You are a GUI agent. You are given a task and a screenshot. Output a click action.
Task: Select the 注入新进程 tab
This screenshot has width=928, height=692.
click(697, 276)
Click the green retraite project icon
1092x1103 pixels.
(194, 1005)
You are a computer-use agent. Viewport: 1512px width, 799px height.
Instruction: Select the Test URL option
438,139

****************

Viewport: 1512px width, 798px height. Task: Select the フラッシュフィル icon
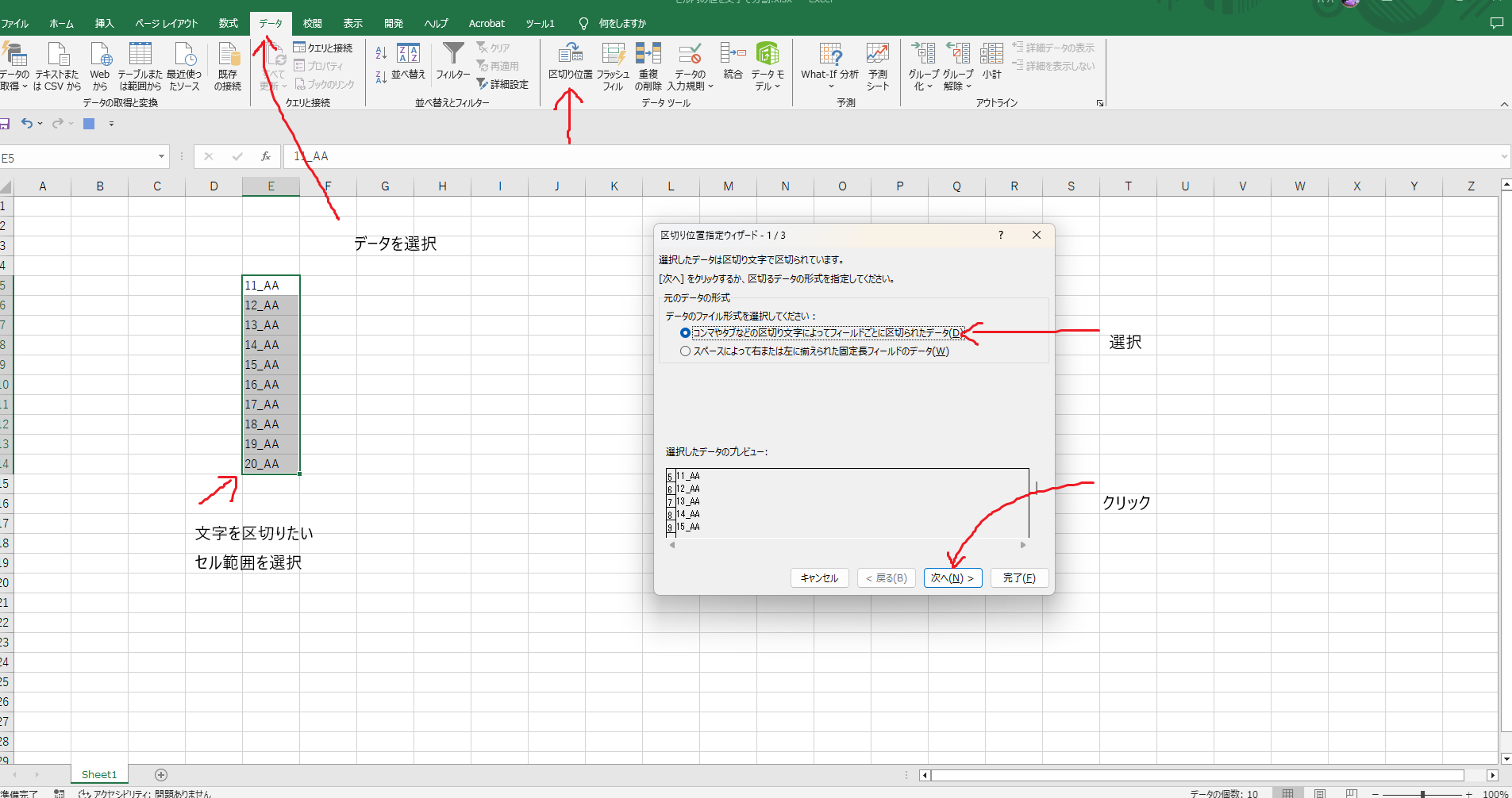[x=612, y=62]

****************

Quote verbatim the records from the line containing "You are a GUI" up to and including the line containing "(194, 1005)".

→ **RESPONSE**
You are a GUI agent. You are given a task and a screenshot. Output a click action.
Task: Select the 注入新进程 tab
This screenshot has width=928, height=692.
click(697, 276)
Click the green retraite project icon
1092x1103 pixels.
(194, 1005)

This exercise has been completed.